- _Work to be completed_
Rewrite the material from the line with "Switch to the 首页 navigation tab" to the line with "click(x=2237, y=660)", substituting "text box" for "input field" and changing nothing else. Leave the pictures out.

- _Supplied data_
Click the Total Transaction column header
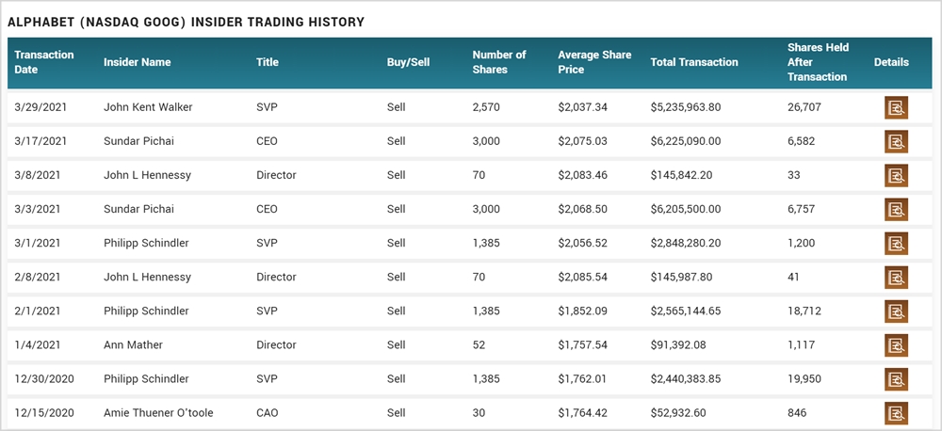Viewport: 942px width, 431px height. point(694,62)
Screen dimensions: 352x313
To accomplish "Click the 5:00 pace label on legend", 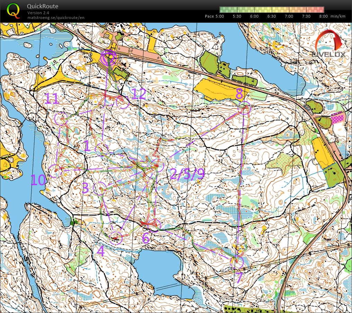I will (x=219, y=16).
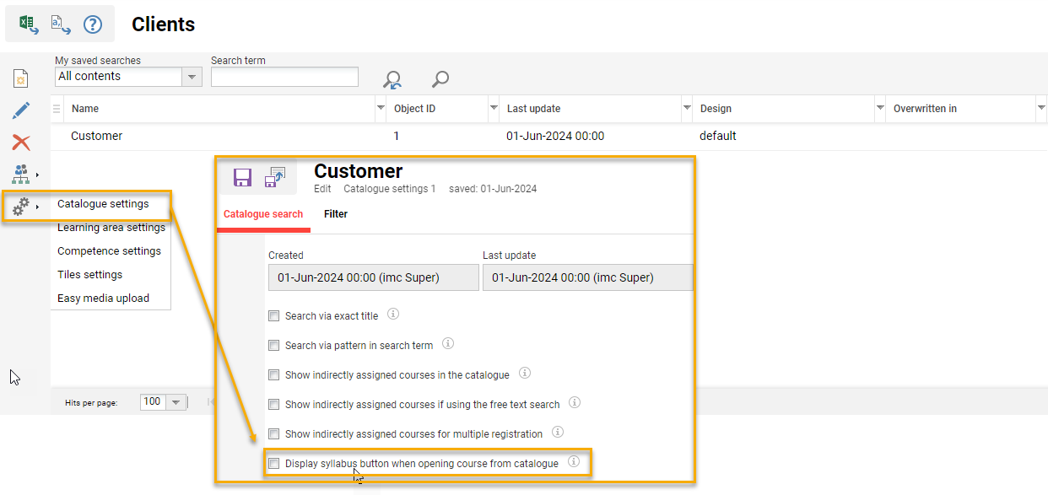Open the All contents saved searches dropdown
This screenshot has height=495, width=1048.
tap(192, 77)
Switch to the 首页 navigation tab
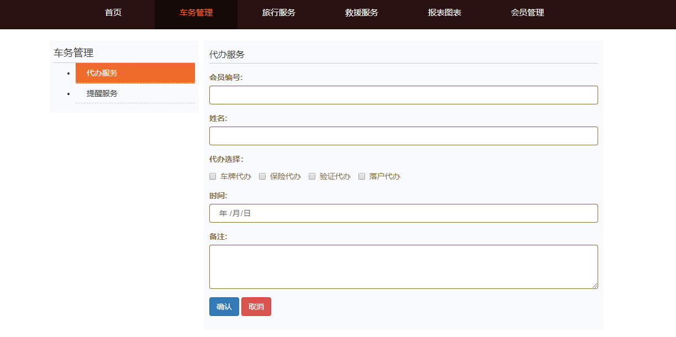The height and width of the screenshot is (337, 676). pyautogui.click(x=113, y=14)
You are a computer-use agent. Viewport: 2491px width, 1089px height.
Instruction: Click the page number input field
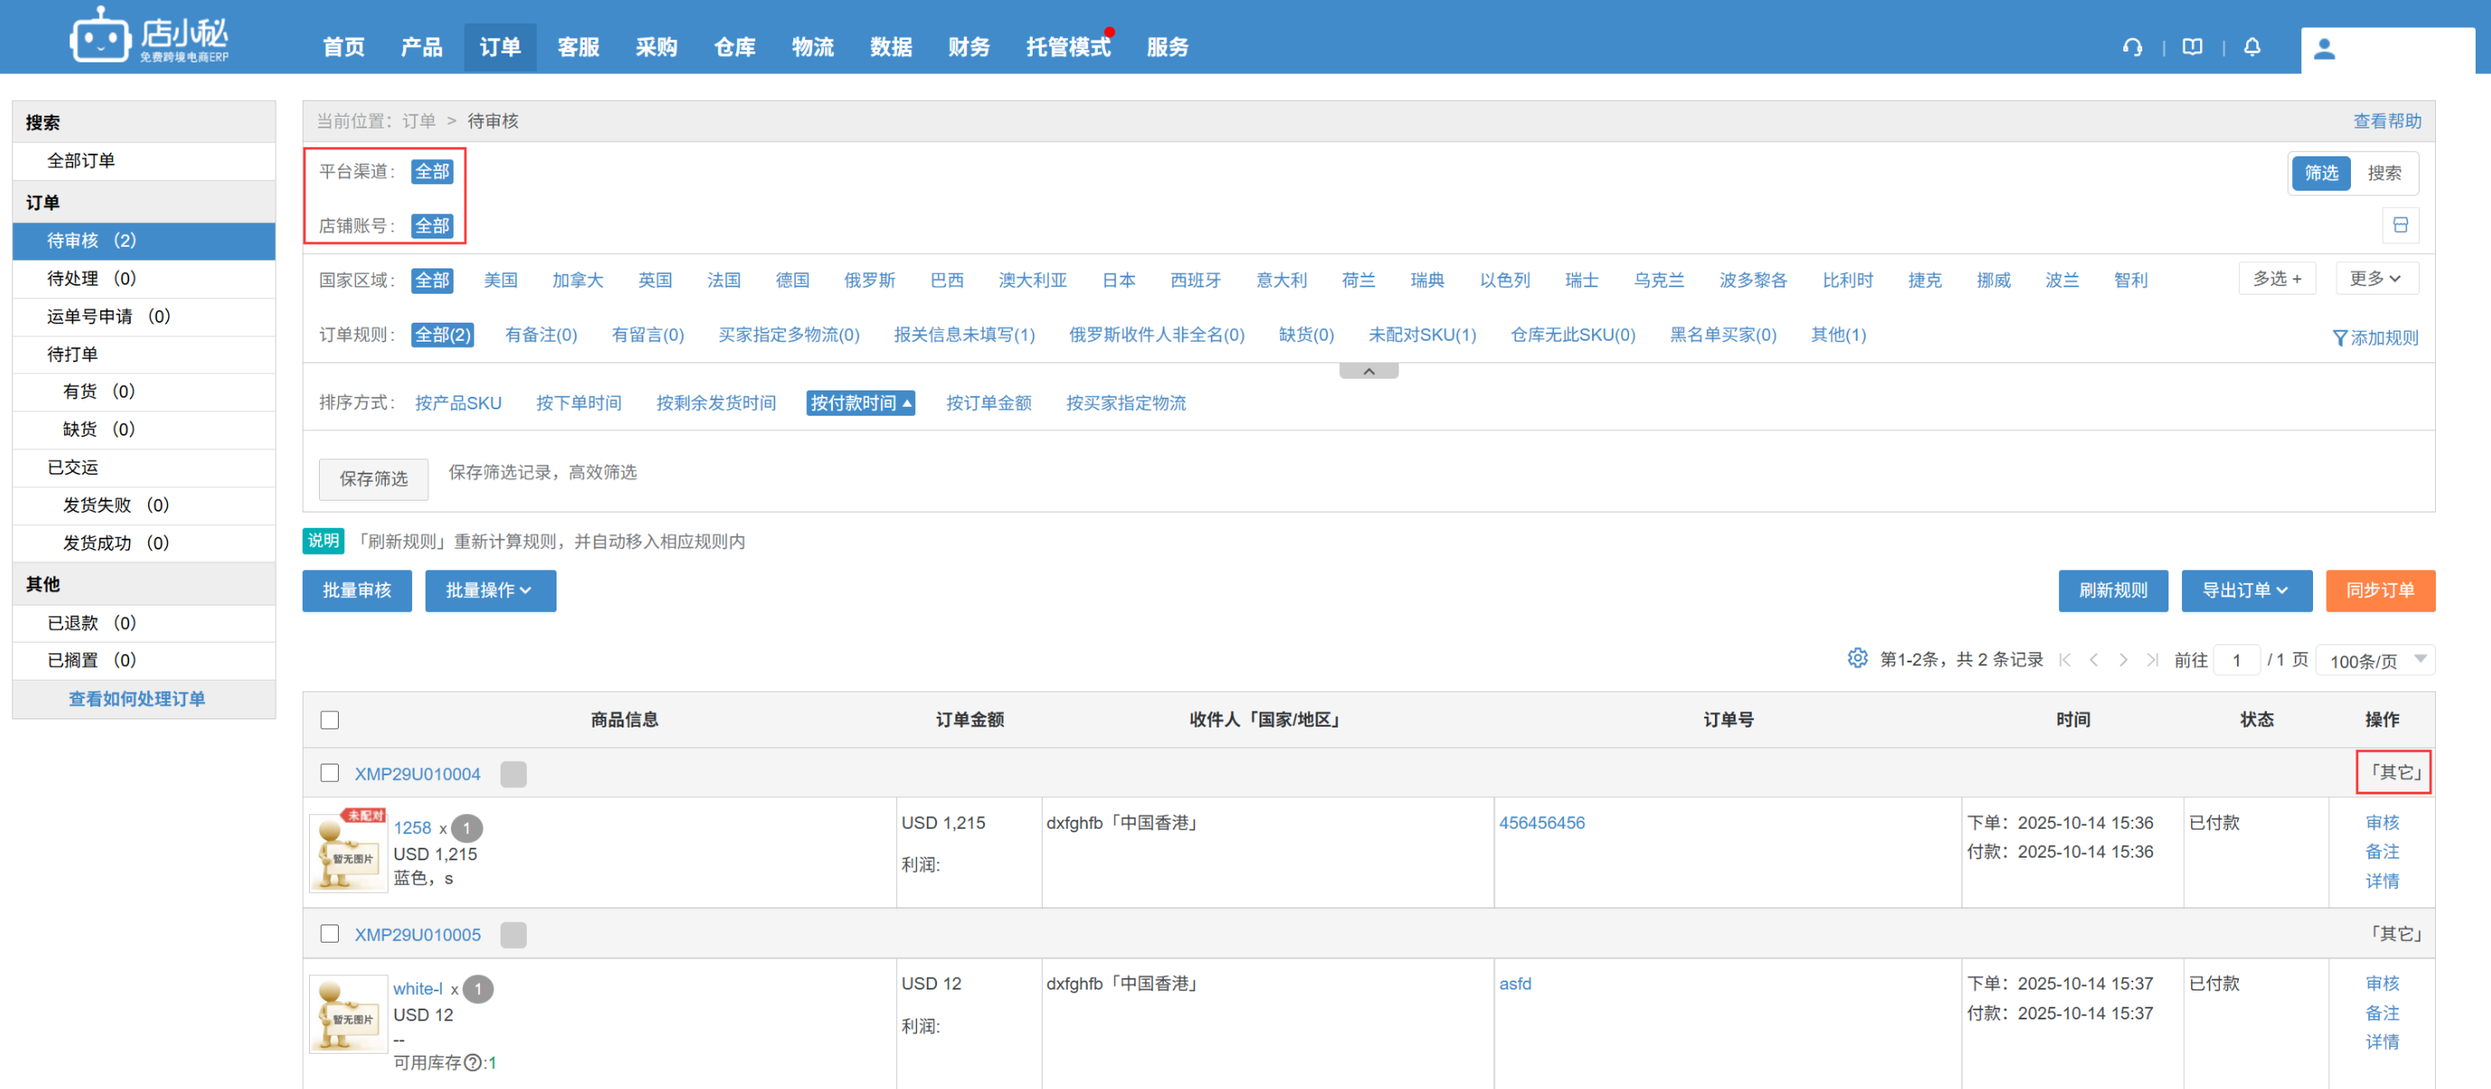click(x=2237, y=660)
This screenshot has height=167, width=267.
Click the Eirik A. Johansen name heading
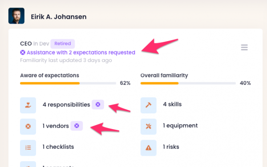(x=59, y=17)
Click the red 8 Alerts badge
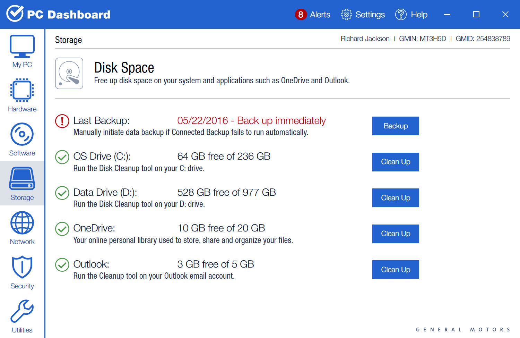The height and width of the screenshot is (338, 520). pyautogui.click(x=301, y=15)
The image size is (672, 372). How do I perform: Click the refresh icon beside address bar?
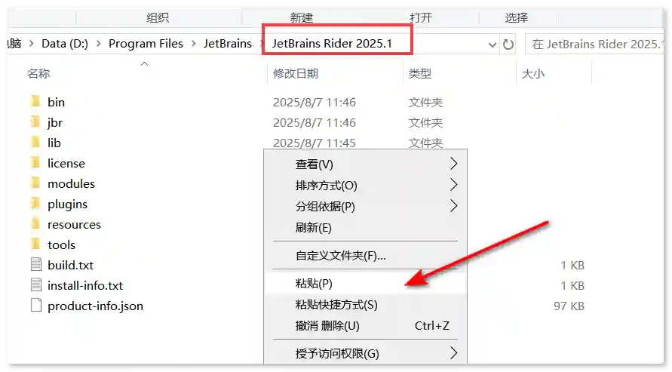[508, 45]
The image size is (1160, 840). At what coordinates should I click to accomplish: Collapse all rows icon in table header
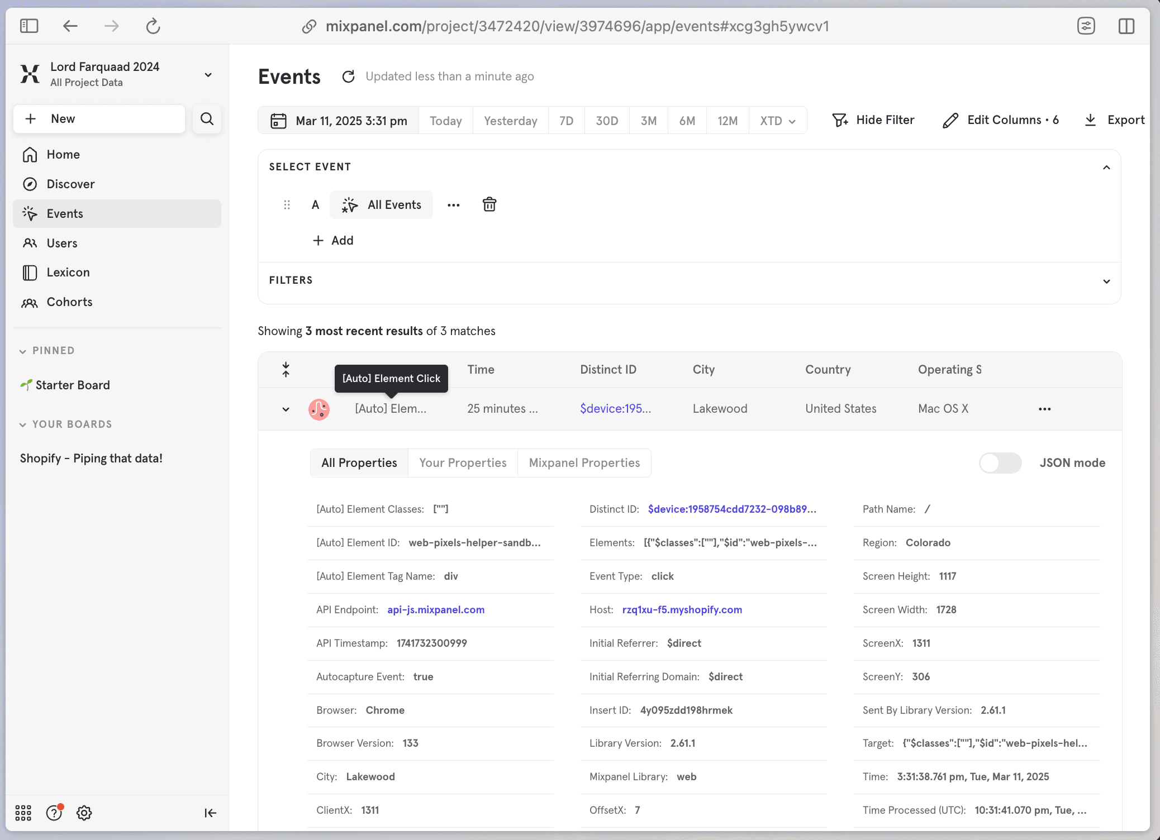(286, 370)
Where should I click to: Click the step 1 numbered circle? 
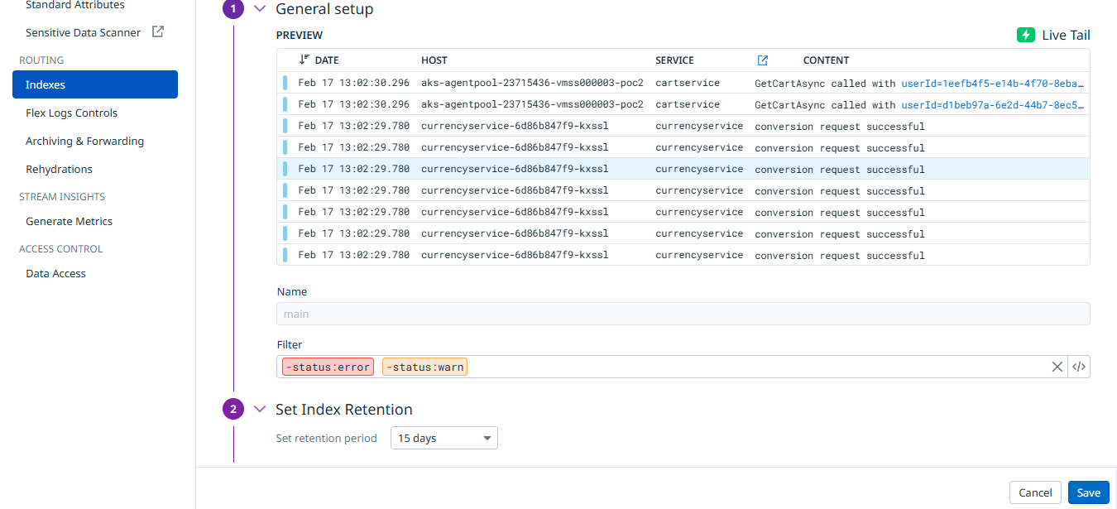coord(233,9)
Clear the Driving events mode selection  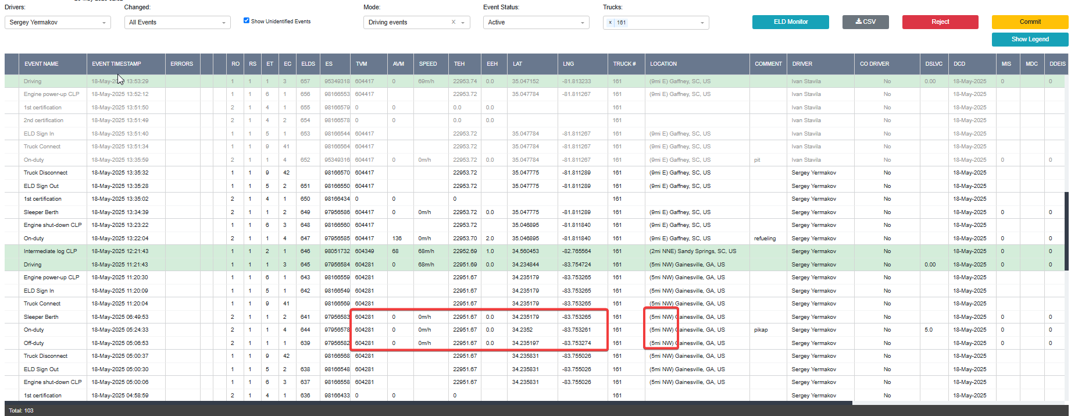(454, 22)
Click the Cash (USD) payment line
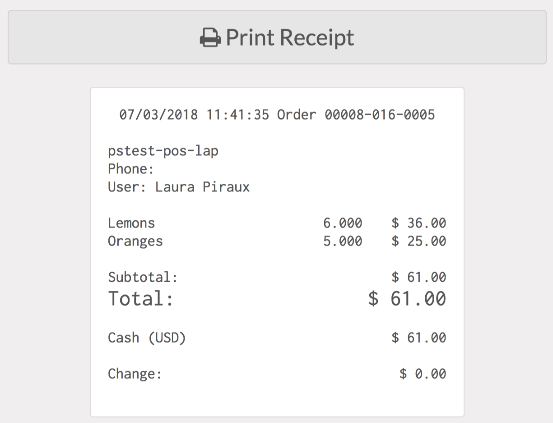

- _The result_
Switch to the 首页 navigation tab
The height and width of the screenshot is (337, 676). pyautogui.click(x=113, y=14)
You are a computer-use agent. Viewport: 2491px width, 1089px height.
Instruction: Click the page number text box
click(x=2237, y=660)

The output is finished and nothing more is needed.